>> BEGIN RECORD EXTRACTS

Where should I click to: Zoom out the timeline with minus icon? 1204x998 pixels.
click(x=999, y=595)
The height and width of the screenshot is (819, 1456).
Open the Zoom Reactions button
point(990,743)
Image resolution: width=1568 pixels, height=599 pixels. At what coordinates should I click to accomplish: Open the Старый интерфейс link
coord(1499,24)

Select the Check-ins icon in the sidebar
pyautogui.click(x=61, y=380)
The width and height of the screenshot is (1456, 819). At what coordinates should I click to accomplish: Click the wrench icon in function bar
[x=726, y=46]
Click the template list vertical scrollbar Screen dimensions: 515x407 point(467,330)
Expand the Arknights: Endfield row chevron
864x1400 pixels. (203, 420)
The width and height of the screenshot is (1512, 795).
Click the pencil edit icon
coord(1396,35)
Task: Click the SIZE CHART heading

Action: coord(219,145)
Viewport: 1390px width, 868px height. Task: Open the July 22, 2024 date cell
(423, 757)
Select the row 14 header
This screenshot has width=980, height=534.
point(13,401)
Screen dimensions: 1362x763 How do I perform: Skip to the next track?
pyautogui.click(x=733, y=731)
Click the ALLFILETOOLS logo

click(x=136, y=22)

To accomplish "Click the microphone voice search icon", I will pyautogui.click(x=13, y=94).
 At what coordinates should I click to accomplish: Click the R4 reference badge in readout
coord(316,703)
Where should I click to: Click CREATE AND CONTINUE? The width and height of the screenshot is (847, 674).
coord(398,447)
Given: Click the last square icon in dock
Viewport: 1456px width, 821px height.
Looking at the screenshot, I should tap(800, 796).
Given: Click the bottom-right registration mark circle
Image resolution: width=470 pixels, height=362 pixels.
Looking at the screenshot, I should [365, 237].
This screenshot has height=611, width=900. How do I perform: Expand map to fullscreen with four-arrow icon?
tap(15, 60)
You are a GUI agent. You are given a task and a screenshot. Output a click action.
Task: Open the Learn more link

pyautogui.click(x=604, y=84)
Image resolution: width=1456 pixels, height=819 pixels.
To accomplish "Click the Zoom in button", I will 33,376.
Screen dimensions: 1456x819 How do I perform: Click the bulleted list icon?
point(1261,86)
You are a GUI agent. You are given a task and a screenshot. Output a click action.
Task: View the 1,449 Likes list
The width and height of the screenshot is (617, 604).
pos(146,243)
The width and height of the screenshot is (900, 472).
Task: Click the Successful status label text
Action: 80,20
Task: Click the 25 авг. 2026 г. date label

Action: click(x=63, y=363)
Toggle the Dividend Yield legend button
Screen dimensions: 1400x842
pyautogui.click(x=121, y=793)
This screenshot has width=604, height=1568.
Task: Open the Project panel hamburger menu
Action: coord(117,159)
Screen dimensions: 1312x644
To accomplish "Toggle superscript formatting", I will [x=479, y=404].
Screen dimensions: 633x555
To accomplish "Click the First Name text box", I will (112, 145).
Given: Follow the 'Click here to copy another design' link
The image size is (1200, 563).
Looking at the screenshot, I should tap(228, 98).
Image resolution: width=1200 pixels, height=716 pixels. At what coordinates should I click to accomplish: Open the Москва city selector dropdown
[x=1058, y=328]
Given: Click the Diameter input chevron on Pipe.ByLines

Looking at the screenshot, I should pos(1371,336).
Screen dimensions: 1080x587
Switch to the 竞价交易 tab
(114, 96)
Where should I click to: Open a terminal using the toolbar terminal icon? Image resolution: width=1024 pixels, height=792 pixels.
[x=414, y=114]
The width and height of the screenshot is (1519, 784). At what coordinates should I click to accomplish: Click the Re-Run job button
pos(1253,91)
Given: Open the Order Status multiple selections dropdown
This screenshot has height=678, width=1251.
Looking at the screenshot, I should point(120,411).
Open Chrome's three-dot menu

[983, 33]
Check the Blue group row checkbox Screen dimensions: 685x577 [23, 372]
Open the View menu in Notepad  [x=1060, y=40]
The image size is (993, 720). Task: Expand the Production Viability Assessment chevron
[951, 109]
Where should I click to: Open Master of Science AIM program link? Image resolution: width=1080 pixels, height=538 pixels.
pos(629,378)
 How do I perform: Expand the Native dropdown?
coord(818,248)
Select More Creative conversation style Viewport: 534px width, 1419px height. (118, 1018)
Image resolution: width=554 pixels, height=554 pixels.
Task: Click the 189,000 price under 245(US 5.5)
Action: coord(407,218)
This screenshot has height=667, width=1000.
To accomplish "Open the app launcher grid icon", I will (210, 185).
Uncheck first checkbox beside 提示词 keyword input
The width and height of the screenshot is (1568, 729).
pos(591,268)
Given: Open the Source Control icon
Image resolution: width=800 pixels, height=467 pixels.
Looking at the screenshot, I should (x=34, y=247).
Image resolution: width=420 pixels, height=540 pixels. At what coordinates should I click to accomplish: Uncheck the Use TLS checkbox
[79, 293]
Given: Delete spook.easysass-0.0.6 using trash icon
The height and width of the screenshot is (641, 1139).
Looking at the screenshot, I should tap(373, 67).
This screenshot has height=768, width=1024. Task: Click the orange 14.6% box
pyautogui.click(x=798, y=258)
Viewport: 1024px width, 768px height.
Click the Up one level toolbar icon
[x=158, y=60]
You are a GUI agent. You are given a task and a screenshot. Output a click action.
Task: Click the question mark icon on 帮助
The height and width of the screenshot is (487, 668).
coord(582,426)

>> END RECORD EXTRACTS

EXERCISE: Render the stretch from the line containing "This screenshot has height=768, width=1024." through the end of the material as a JSON list of strings, one string per line, omitting blank lines.

EXERCISE SOLUTION:
[
  "This screenshot has height=768, width=1024. Task: Click the orange 14.6% box",
  "pyautogui.click(x=798, y=258)",
  "Viewport: 1024px width, 768px height.",
  "Click the Up one level toolbar icon",
  "[x=158, y=60]",
  "You are a GUI agent. You are given a task and a screenshot. Output a click action.",
  "Task: Click the question mark icon on 帮助",
  "The height and width of the screenshot is (487, 668).",
  "coord(582,426)"
]